![IAEA Director General Rafael Grossi speaks during a press conference on the opening day of his agency's quarterly Board of Governors meeting in Vienna, Austria, March 3. [REUTERS]](https://www.koreadailyus.com/wp-content/uploads/2025/03/0304-IAEA.jpg)
IAEA director-general Rafael Grossi made the remarks in reference to the plants in Kangson near Pyongyang, and Yongbyon, north of the capital, as he delivered an introductory statement during the agency’s Board of Governors meeting in Vienna, Austria.
The assessment came after North Korean leader Kim Jong-un was reported in January to have toured a nuclear-material production base and a nuclear weapons institute — a sign that Pyongyang is doubling down on its nuclear program though Seoul and Washington are pursuing the “complete” denuclearization of North Korea.
“There are indications that the uranium enrichment plants at Kangson and Yongbyon continue to operate, and there are indications that the light water reactor (LWR) at Yongbyon continues to operate,” he said according to a transcript posted on the IAEA website.
“Additions to the support infrastructure have been observed adjacent to the LWR,” he added.
The IAEA has also observed that the 5-megawatt nuclear reactor at the Yongbyon complex resumed in mid-October last year, following a shutdown period of about 60 days, Grossi said.
“This shutdown is assessed to be of sufficient length to refuel the reactor and start its seventh operational cycle,” he said. “Strong indicators of preparations for a new reprocessing campaign, including the operation of the steam plant serving the Radiochemical Laboratory, have been observed.”
The laboratory is known as a key reprocessing facility to yield plutonium.
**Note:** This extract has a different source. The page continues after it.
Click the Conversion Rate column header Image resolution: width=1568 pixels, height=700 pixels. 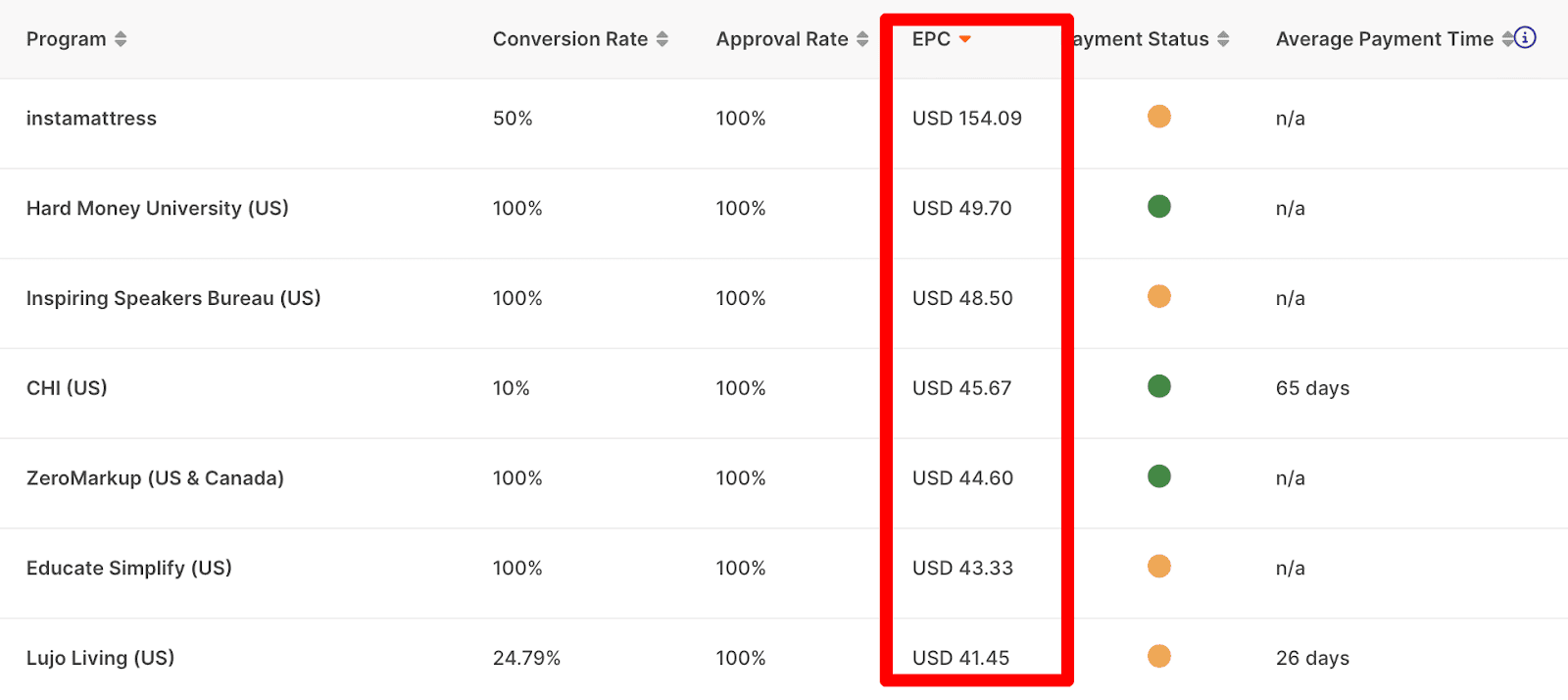570,39
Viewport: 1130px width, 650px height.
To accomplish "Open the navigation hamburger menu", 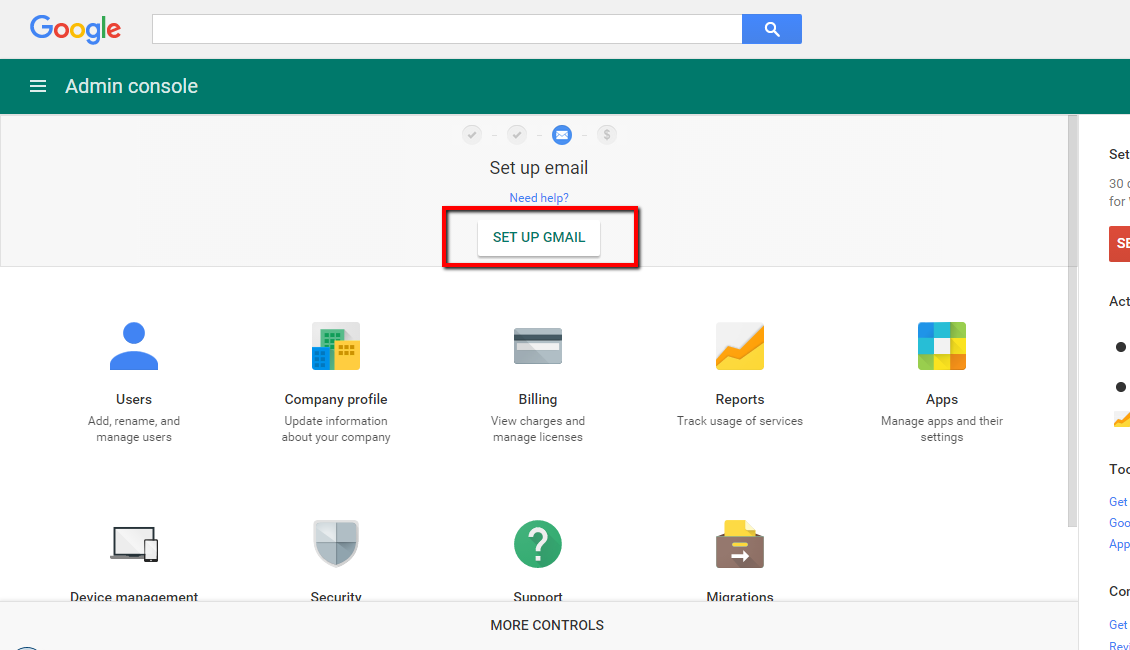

To build a nuclear bomb, around 6 kilograms (13.2 pounds) of plutonium is known to be required.
The director-general took note of the release by the North’s state media of photos depicting leader Kim visiting a nuclear material production base and the Nuclear Weapons Institute earlier this year.
“The depicted centrifuge cascades and infrastructure are consistent with the layout of a centrifuge enrichment facility and with the structure of the Yongbyon Uranium Enrichment Plant. This development follows the DPRK’s publication in September 2024 of photographs of an undeclared enrichment facility at the Kangson Complex,” he said.
DPRK is short for the North’s official name, the Democratic People’s Republic of Korea.
“The undeclared enrichment facilities at both Kangson and Yongbyon, combined with General Secretary Kim’s call for ‘overfulfilling the plan for producing weapons-grade nuclear materials,’ are of serious concern,” he added.
Grossi called the continuation of the North’s nuclear program “deeply regrettable.”
“I call upon the DPRK to comply fully with its obligations under relevant UN Security Council resolutions, to cooperate promptly with the agency in the full and effective implementation of its NPT Safeguards Agreement and to resolve all outstanding issues, especially those that have arisen during the absence of agency inspectors from the country,” he said. NPT stands for the Treaty on the Non-Proliferation of Nuclear Weapons.
“The agency continues to maintain its enhanced readiness to play its essential role in verifying the DPRK’s nuclear program.”